EXERCISE REQUIREMENTS
From the tiger lily abstract below, list each DNA element or motif given with a sequence. Include its sequence and the promoter it lies in.

PAGE TEXT
- - - -
Horticulture Research 13,
Article number: uhag065 (2026)
doi: https://doi.org/10.1093/hr/uhag065
Views: 4

Received: 03 Aug 2025
Accepted: 15 Feb 2026
Published online: 27 Feb 2026

Abstract

Lilies (Lilium spp.) are globally important ornamental crops which are constrained by their narrow thermal tolerance range. However, tiger lily (Lilium lancifolium), a wild lily species, exhibits remarkable cold tolerance. Based on our previous findings, we proposed that LlR3MYB, an R3-MYB transcription factor (TF), confers cold tolerance via transcriptional regulation of flavonoid metabolism in tiger lily. Here, we revealed that LlR3MYB represents a unique CPC-type R3-MYB TF exhibiting a bifunctional role in flavonoid metabolism. Specifically, LlR3MYB suppresses anthocyanin biosynthesis while promoting non-anthocyanin flavonoid accumulation (i.e. flavonols, flavones, and chalcones) responding to cold stress. Overexpression of LlR3MYB in tobacco and tiger lily increased total flavonoid content but reduced anthocyanin levels, consistent with the upregulation of early biosynthesis genes (e.g. CHS and FLS) and repression of late biosynthesis genes (e.g. DFR and ANS) in the pathway. In contrast, silencing LlR3MYB in tiger lily reduced total flavonoid production, enhanced anthocyanin accumulation, and compromised cold resistance. Mechanistically, LlR3MYB can directly bind to the AC-I element (ACCTACC) and MBSI motif (CAACGGTT) in the LlCHS2 promoter and activating its transcription, with enhanced activation under low temperature conditions. Mutations of critical residues within the C1/C2 repressor motifs may endow LlR3MYB with this transcriptional activation function. Furthermore, LlDREB can directly bind to the DRE motif (ACCGAC) in the LlR3MYB promoter and activating its transcription in a low-temperature-dependent manner. Our findings uncover a branch-specific regulatory mechanism by which MYB TFs fine-tune flavonoid biosynthesis, highlighting their essential role in plant cold stress responses.
- - - -
DATASET RECORDS
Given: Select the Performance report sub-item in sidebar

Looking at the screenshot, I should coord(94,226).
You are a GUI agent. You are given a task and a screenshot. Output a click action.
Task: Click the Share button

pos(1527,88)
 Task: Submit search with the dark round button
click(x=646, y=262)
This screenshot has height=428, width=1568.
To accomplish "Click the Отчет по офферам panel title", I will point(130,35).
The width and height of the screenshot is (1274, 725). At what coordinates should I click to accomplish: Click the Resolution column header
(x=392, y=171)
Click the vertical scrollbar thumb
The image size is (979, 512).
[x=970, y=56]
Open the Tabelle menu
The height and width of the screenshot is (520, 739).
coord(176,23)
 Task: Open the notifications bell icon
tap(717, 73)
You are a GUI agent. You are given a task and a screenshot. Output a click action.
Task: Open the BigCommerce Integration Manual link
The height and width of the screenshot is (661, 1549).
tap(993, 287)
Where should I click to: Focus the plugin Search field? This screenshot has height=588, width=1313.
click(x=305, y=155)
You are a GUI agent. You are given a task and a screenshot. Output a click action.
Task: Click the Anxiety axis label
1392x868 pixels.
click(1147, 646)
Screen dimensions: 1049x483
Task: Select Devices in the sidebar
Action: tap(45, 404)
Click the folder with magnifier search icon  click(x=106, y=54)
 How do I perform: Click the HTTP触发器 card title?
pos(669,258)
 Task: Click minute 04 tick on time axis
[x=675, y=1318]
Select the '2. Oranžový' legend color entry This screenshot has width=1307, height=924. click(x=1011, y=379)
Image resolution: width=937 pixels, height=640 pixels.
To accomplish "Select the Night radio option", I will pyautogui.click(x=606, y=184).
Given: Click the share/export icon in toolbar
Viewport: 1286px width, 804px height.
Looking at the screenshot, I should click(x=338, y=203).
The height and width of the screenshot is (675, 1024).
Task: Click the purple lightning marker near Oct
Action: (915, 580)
- - - -
OUTPUT OF THE TASK
- AC-I element (ACCTACC), in the LlCHS2 promoter
- MBSI motif (CAACGGTT), in the LlCHS2 promoter
- DRE motif (ACCGAC), in the LlR3MYB promoter